[Given information — start]

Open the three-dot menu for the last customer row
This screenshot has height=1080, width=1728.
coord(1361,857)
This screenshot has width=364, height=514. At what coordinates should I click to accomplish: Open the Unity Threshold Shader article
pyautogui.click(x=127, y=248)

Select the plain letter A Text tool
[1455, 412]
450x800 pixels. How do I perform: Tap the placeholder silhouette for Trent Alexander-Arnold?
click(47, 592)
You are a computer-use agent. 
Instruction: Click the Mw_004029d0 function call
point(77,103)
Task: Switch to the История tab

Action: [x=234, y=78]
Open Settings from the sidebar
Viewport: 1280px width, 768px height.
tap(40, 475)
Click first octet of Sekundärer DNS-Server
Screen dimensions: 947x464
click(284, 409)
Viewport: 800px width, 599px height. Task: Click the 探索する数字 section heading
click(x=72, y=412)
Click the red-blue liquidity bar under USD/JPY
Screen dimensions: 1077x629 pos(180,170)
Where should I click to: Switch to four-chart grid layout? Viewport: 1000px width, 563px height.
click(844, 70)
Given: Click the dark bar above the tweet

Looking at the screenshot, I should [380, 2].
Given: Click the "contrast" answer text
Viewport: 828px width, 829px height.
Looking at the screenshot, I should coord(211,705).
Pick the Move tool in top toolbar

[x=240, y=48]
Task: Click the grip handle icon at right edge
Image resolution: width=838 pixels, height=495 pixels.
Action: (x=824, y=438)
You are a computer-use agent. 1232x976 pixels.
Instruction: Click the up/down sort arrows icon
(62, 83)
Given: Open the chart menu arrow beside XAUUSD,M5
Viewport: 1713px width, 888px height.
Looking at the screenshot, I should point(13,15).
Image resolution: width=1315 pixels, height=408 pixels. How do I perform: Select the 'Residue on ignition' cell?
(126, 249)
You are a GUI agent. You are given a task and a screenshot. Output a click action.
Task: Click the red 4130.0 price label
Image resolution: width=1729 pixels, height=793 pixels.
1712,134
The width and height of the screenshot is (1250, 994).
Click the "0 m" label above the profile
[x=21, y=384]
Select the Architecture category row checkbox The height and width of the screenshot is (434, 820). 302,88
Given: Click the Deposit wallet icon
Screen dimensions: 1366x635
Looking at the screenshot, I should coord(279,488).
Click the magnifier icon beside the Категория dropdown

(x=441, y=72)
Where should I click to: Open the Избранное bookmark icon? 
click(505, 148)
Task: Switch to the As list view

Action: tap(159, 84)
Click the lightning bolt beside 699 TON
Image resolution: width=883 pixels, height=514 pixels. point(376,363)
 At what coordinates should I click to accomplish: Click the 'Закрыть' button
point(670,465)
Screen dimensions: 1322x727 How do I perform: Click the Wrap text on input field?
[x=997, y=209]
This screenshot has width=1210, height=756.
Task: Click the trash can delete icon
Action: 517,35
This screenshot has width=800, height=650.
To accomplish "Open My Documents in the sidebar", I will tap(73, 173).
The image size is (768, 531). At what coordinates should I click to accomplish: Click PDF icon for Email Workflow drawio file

[Given information — finish]

Task prompt: From the line with "This screenshot has width=800, height=650." to the final line of the listing, write out each line unchanged. Add nothing.

Exercise response:
This screenshot has width=800, height=650.
To accomplish "Open My Documents in the sidebar", I will tap(73, 173).
The image size is (768, 531). At what coordinates should I click to accomplish: Click PDF icon for Email Workflow drawio file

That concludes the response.